In this case, it is conceded that legal title to the property, over which the pickets carried their signs, was in the appellants— and not in the public. The issue presented was whether the property owners, despite their precautions and efforts to protect their right to control the use of the property, had lost the right to prevent the pickets from carrying their signs. (I take it that the pickets, sans signs, were just like other members of the public, and entitled to be where they were.)
As I have indicated, I have no quarrel with the determination of the trial court: That, under the circumstances here existing, the owners had lost their right to ban picketing for informational purposes on their premises. The appellants are before the court as property owners who do not want certain people to do certain things on their property. They are not here as employers, or as individuals having any present or foreseeable future relationship with the picketing union. Just how or on what theory the appellants could get a hearing before the National Labor Relations *434Board (to determine whether pickets are justifiably on their property) is not clear to me.

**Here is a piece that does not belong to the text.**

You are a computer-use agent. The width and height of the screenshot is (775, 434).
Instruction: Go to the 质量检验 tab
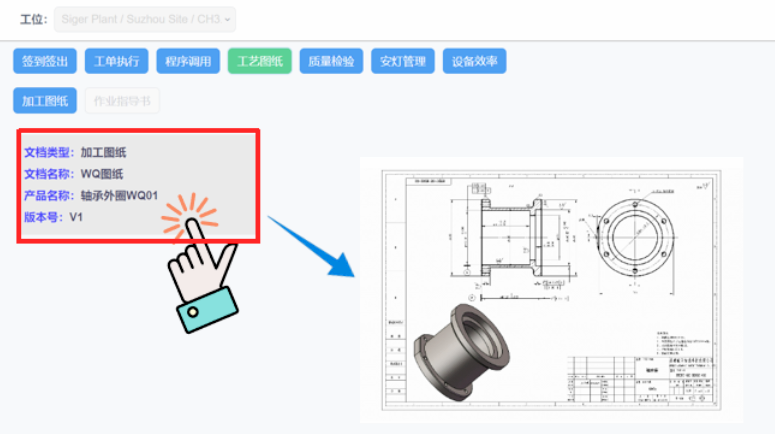(x=331, y=61)
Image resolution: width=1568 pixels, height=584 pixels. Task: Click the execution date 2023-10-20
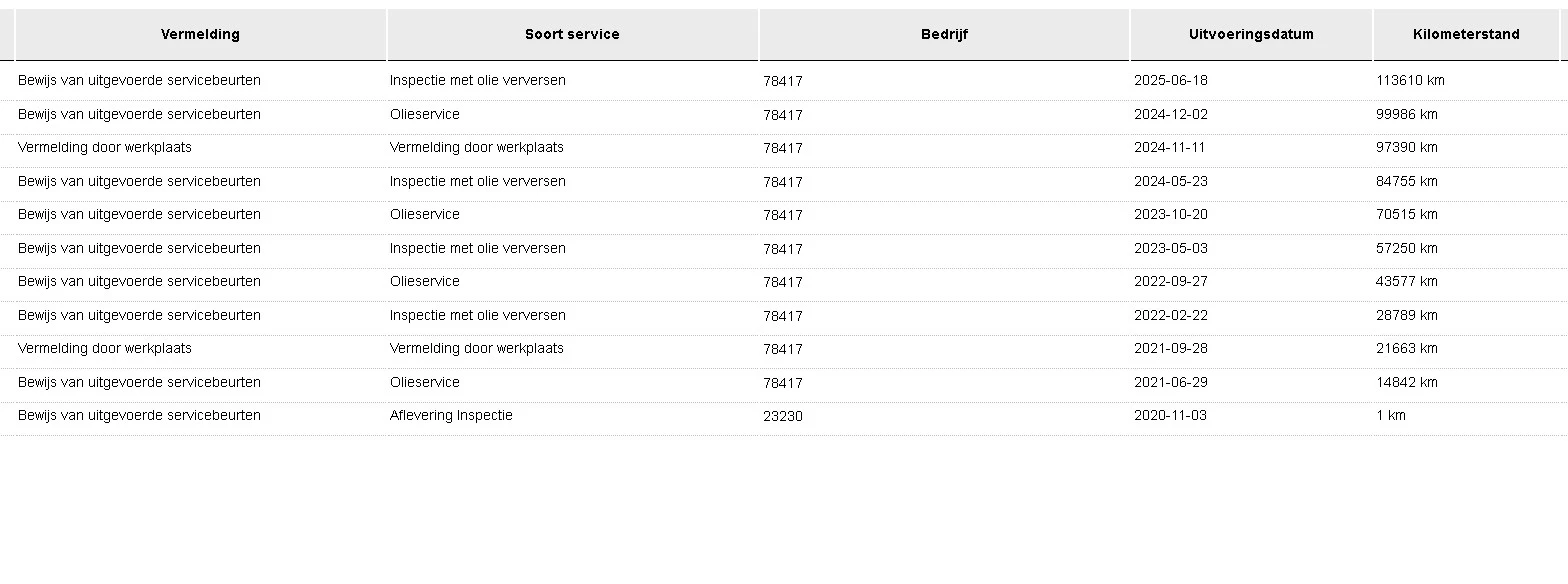point(1171,215)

If instead of being a shopping center, the property in question was merely a forty-acre pasture for contented cows, but a desirable place from which pickets could display signs imparting information (relative to the nonunion status of the employees of the J. C. Penney Company) to the customers of that company, there could be no question that the owner would be entitled to an injunction — not to restrain the picketing, but to prevent their trespass on property where they had no right to be.

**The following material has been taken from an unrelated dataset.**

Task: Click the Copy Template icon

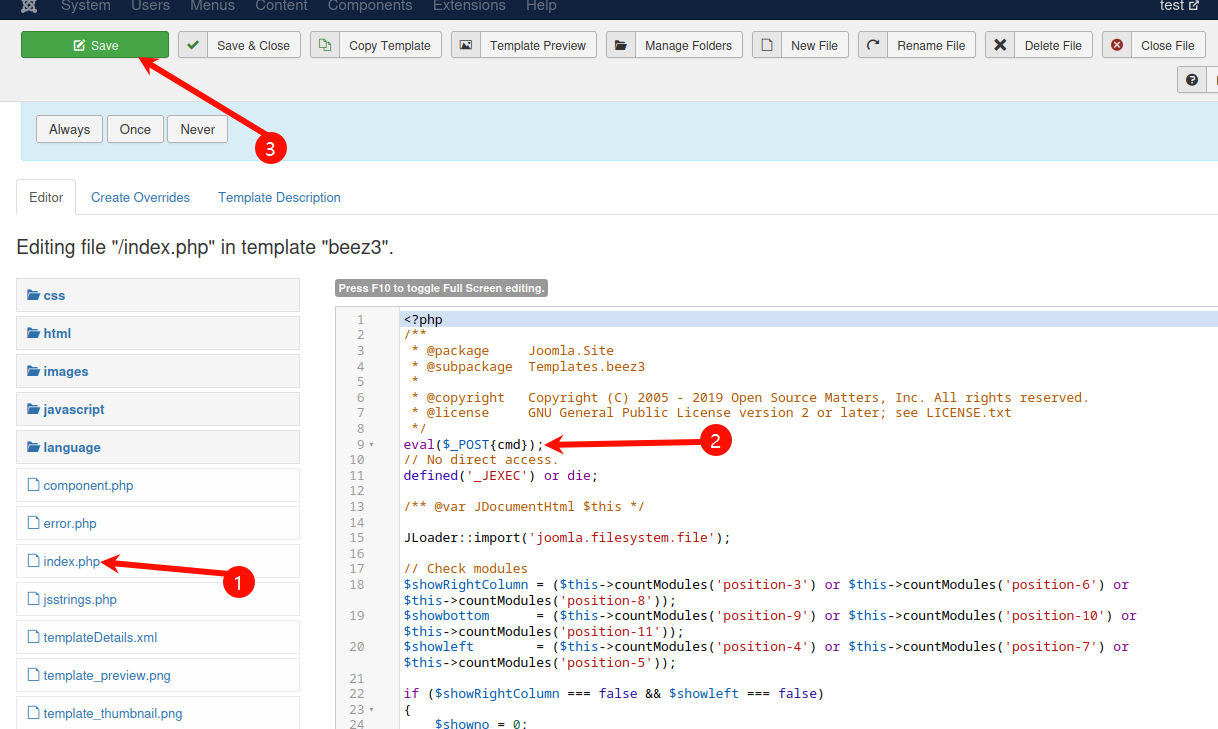Action: (x=325, y=45)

Yet the logic of the pre-emption of jurisdiction, as applied by the majority, is that trespass means nothing. Given peaceful picketing and a concern engaged in interstate commerce, then the state courts are divested of jurisdiction over any controversy which might arise.
It should be noted that the question with which we are here concerned was expressly reserved in Amalgamated Meat Cutters & Butchers Workmen of North America, Local No. 427, AFL v. Fairlawn Meat, Inc. (1957), 353 U. S. 20, 1 L. Ed. (2d) 613, 77 S. Ct. 604. Unless the court there believed it possible to frame an injunction and enforce an injunction aimed narrowly at a trespass, it did a vain and useless thing in making a remand to the state court.
Until the Supreme Court of the United States holds that the law of trespass is no longer applicable to pickets under any circumstances, the state courts not only have the right, but the duty to determine the extent to which pickets may utilize the property of nonparticipants in a labor dispute.
Donworth, Weaver, and Hunter, JJ., concur with Hill, J.